Entries shown:

==============================

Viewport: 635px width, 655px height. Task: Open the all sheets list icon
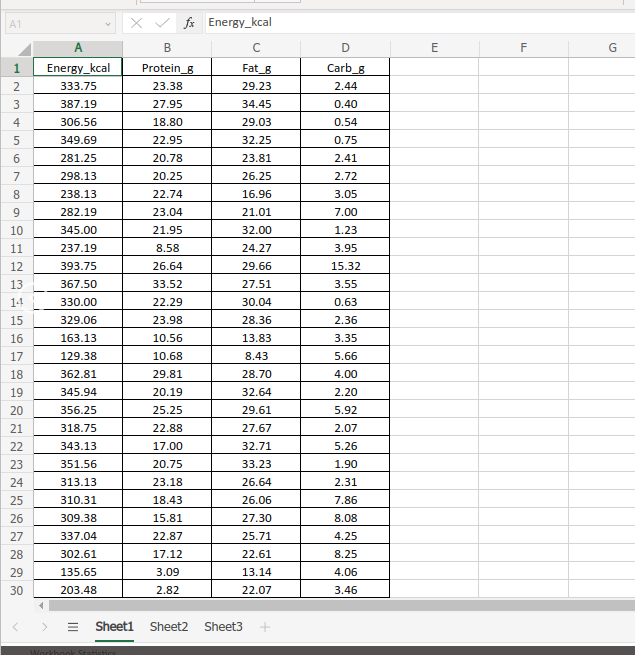(73, 627)
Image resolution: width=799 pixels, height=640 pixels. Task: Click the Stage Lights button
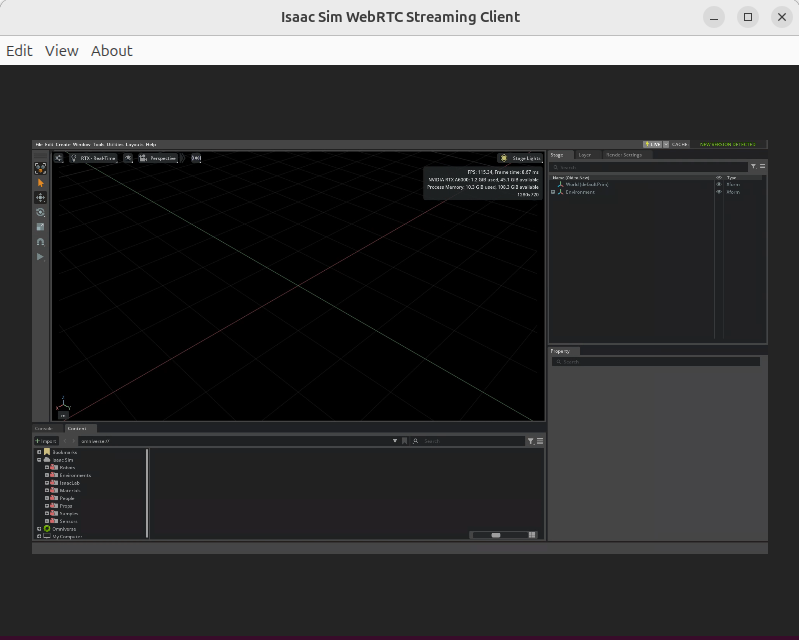tap(520, 158)
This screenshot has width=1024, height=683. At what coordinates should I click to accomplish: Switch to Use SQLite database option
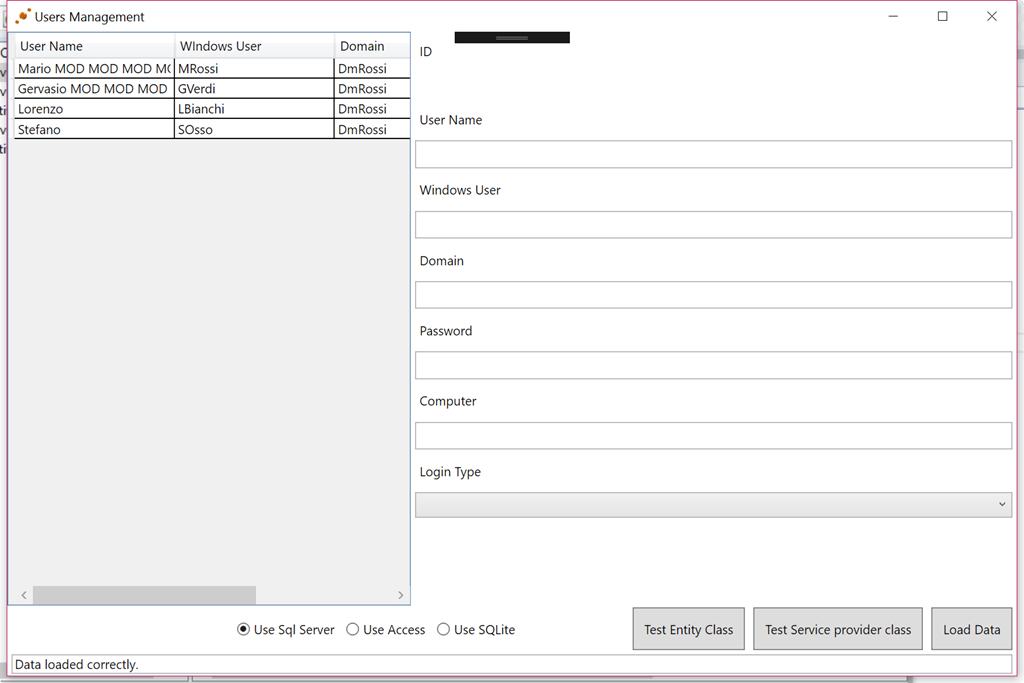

==============================

Your goal: Retype the data above verbatim, minus images.

Answer area:
Viewport: 635px width, 655px height. Task: Open the all sheets list icon
(73, 627)
Image resolution: width=799 pixels, height=640 pixels. Task: Click the Stage Lights button
tap(520, 158)
This screenshot has width=1024, height=683. At what coordinates should I click to accomplish: Switch to Use SQLite database option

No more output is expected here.